==== Records to use ====

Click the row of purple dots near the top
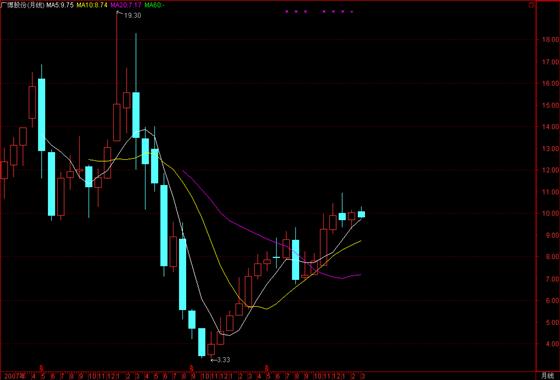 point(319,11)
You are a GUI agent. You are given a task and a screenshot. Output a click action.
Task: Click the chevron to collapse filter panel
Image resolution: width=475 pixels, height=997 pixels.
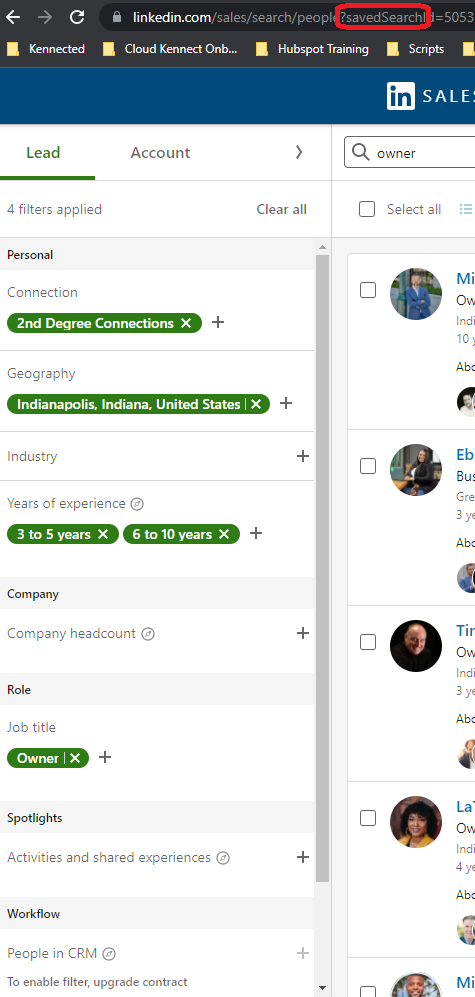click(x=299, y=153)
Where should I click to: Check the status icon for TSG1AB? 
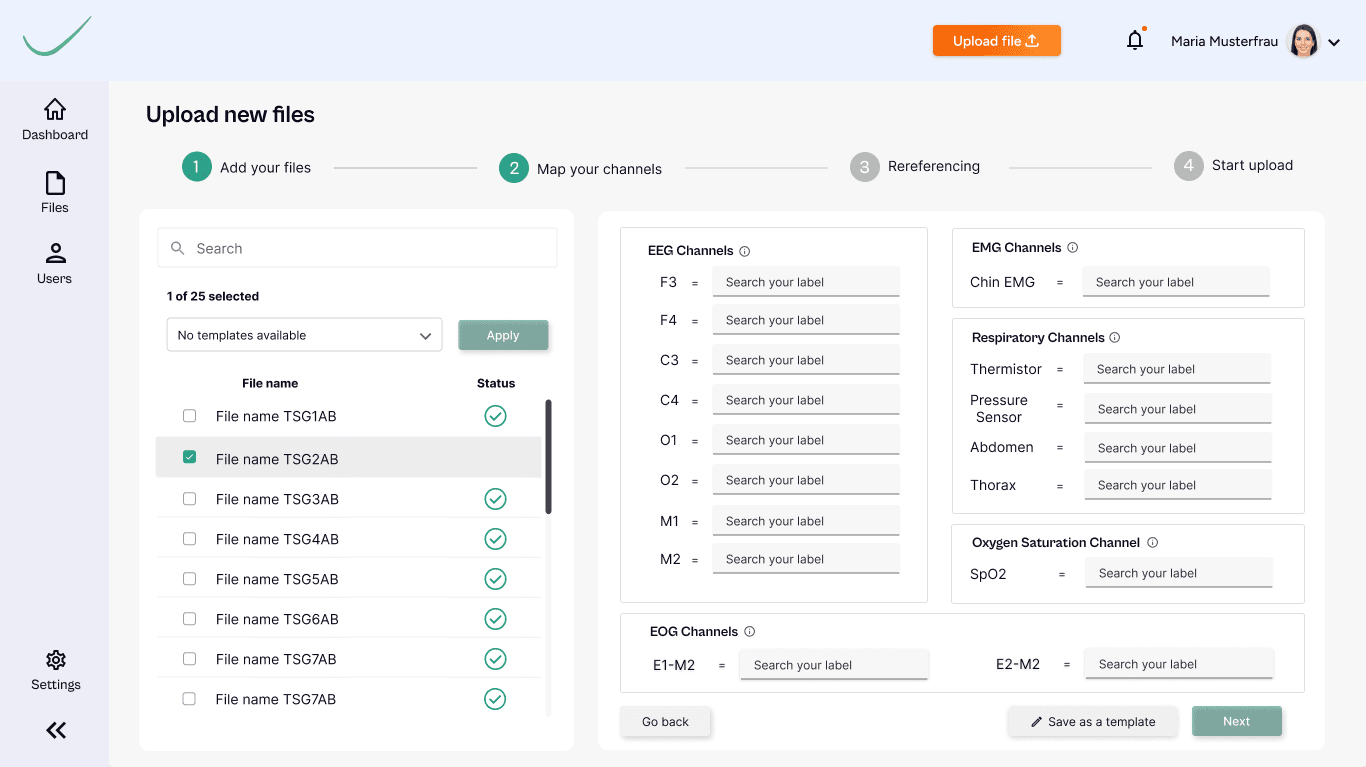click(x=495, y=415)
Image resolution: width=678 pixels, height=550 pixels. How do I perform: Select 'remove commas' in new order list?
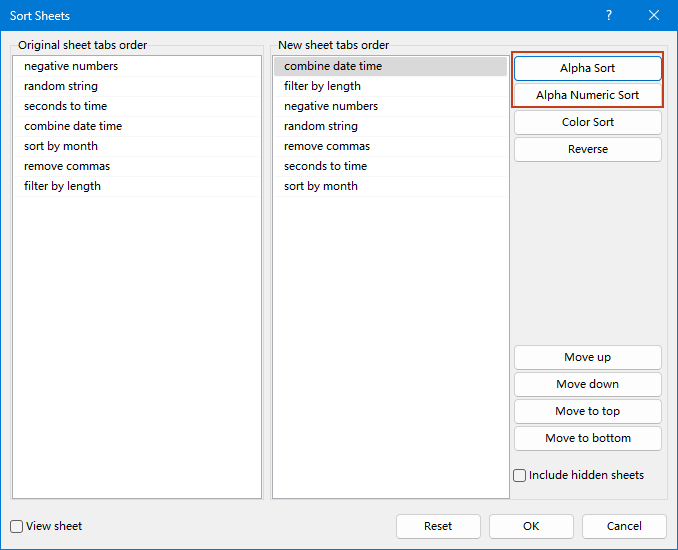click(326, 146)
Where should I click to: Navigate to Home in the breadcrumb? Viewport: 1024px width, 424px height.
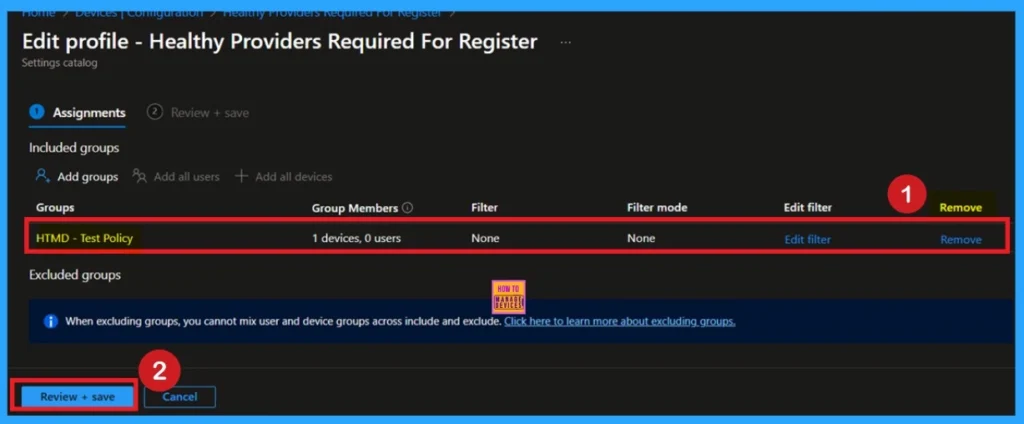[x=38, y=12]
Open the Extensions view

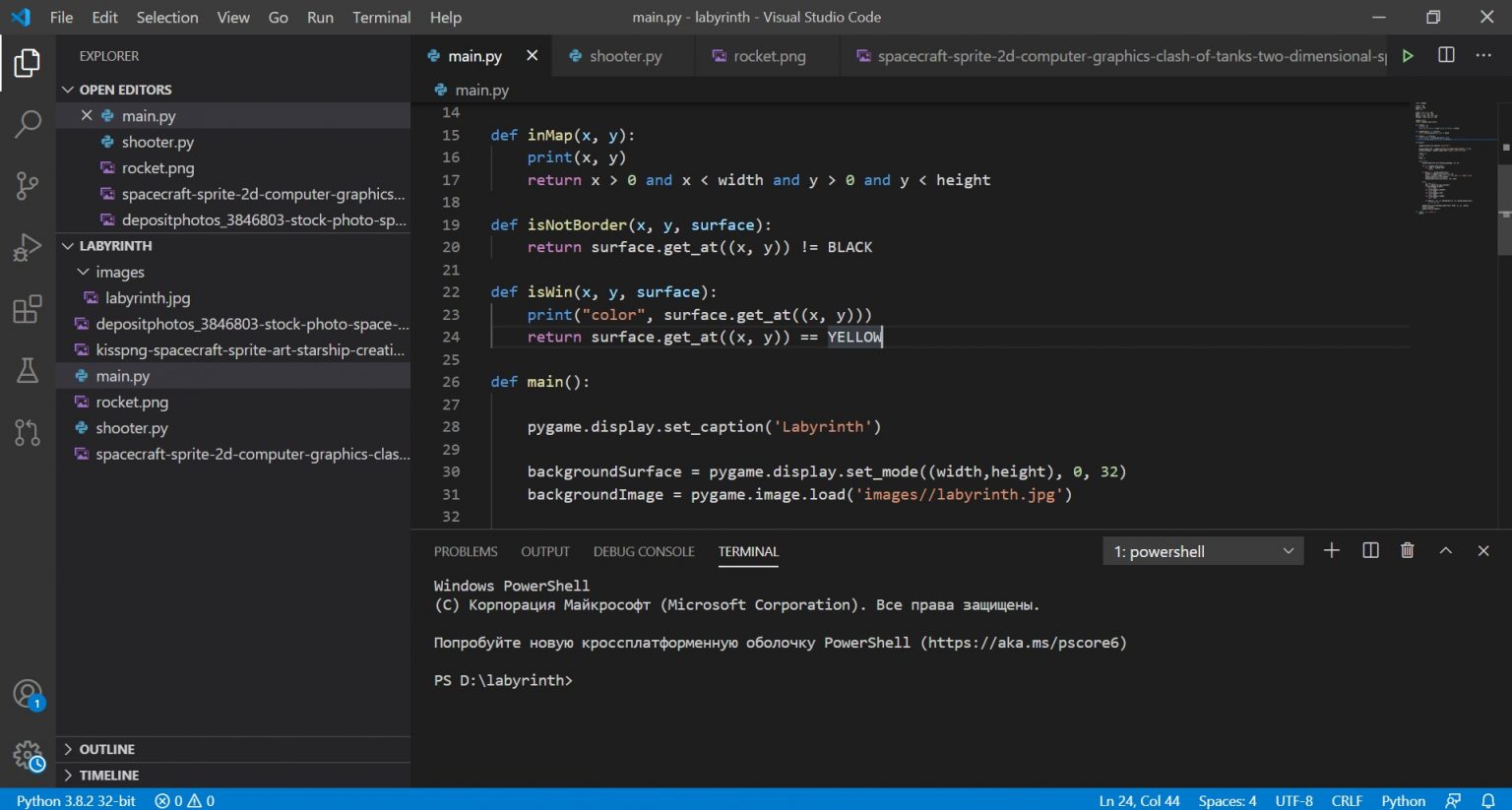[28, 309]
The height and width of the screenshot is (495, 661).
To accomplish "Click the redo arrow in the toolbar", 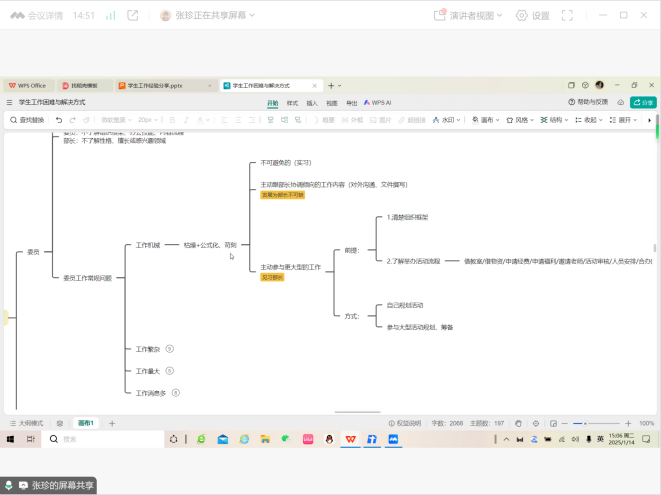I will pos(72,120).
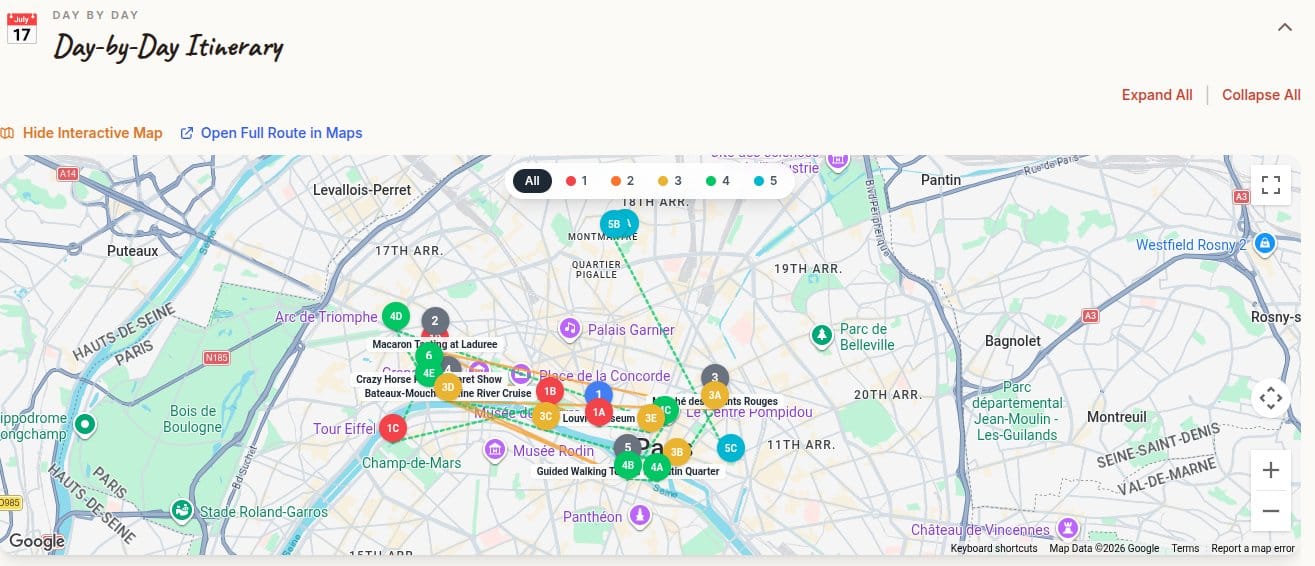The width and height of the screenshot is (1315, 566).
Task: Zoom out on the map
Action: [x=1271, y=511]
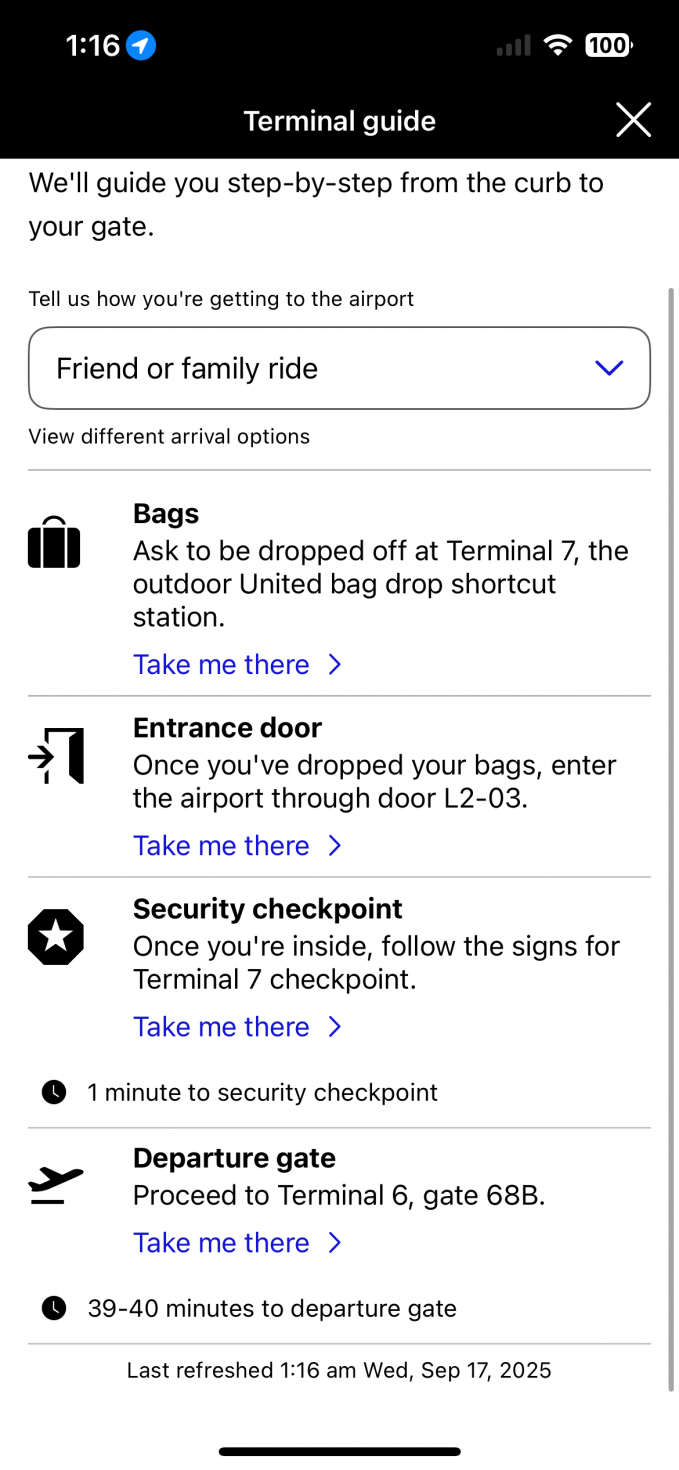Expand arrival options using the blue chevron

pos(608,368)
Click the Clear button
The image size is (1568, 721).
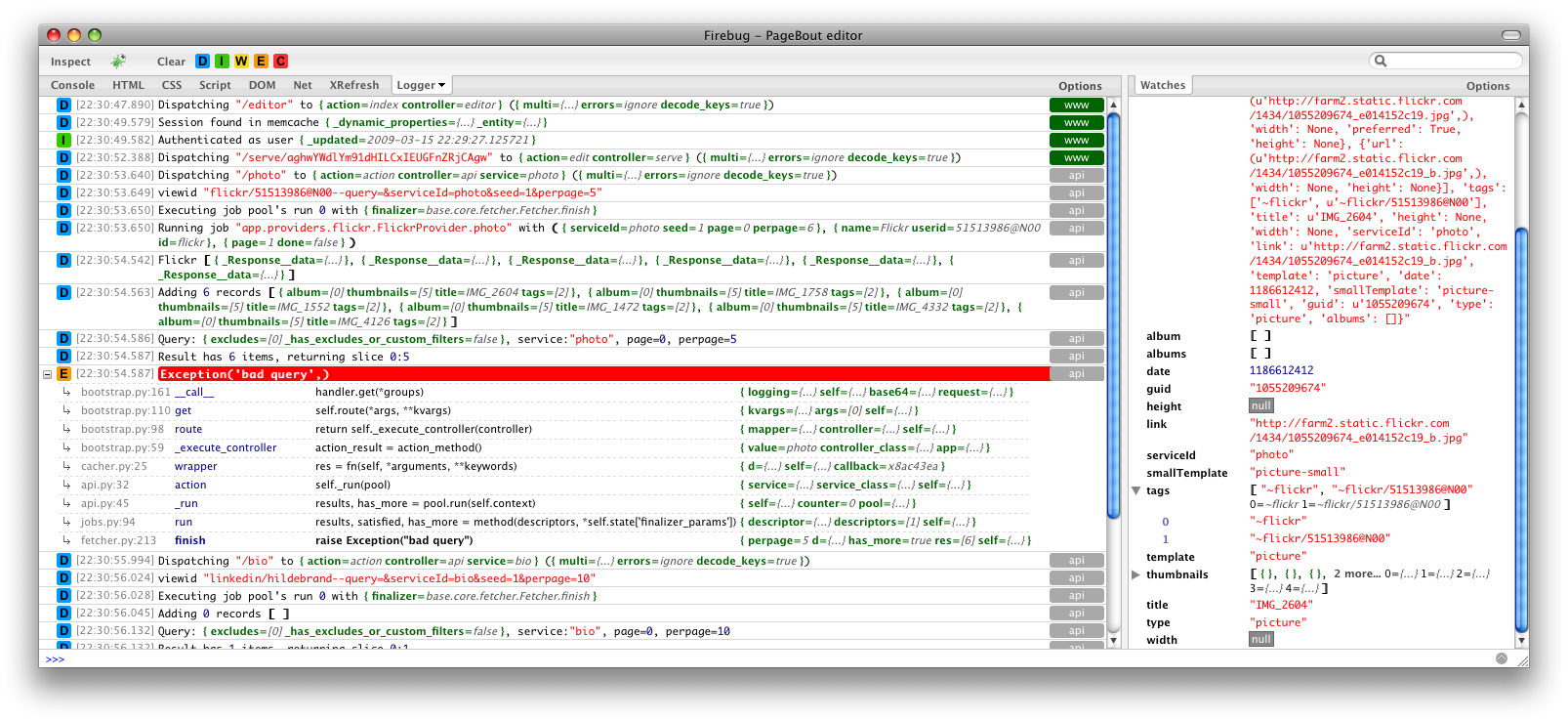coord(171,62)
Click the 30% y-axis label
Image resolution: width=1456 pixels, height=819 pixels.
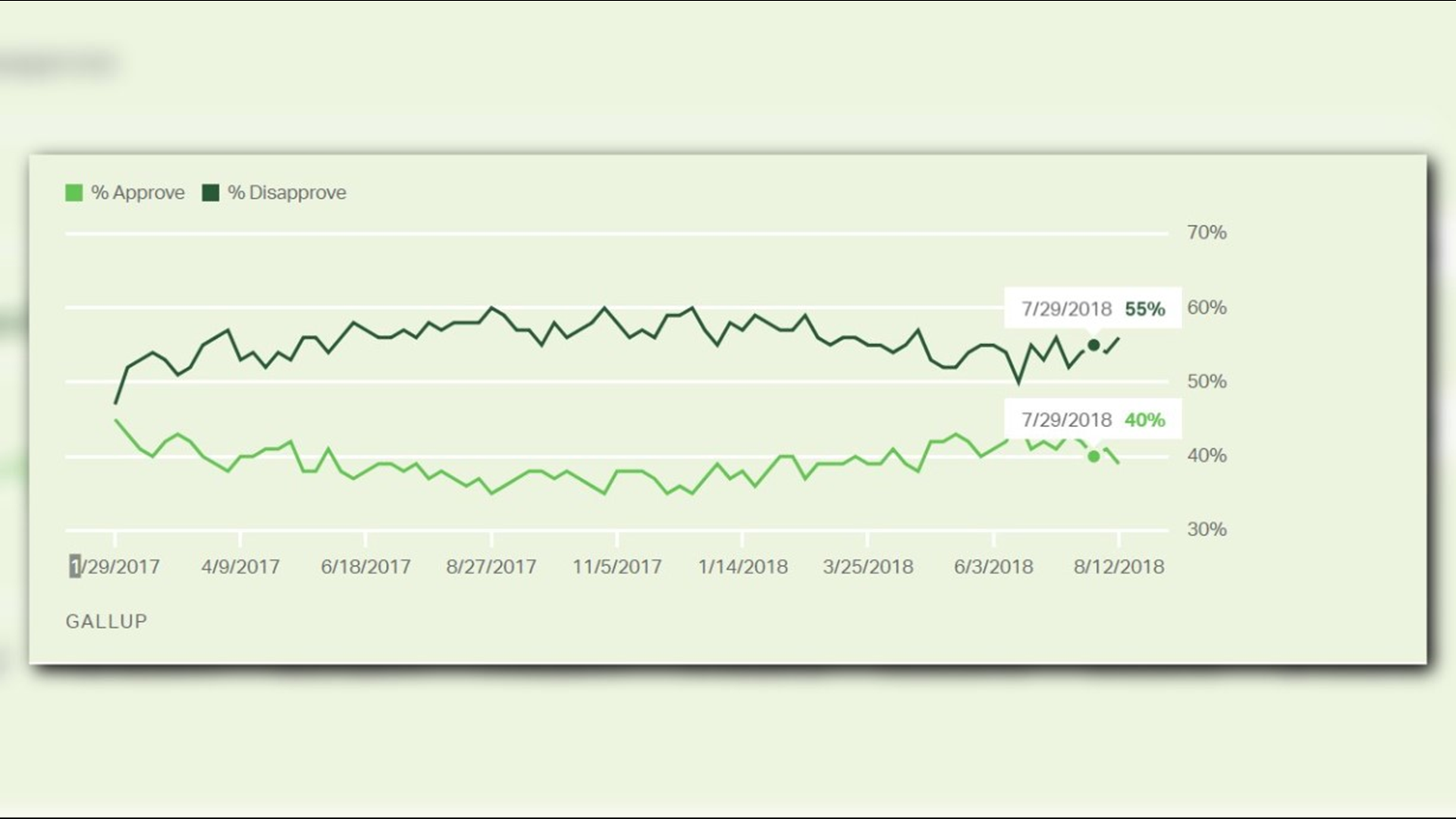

====

▶ _Task_
From the line containing "Click the Clear button" down to the last line of the entries above, copy each line exactly and nothing more. Leave pictures out.

▶ _The completed task_
Click the Clear button
The image size is (1568, 721).
coord(171,62)
Click the 30% y-axis label
Image resolution: width=1456 pixels, height=819 pixels.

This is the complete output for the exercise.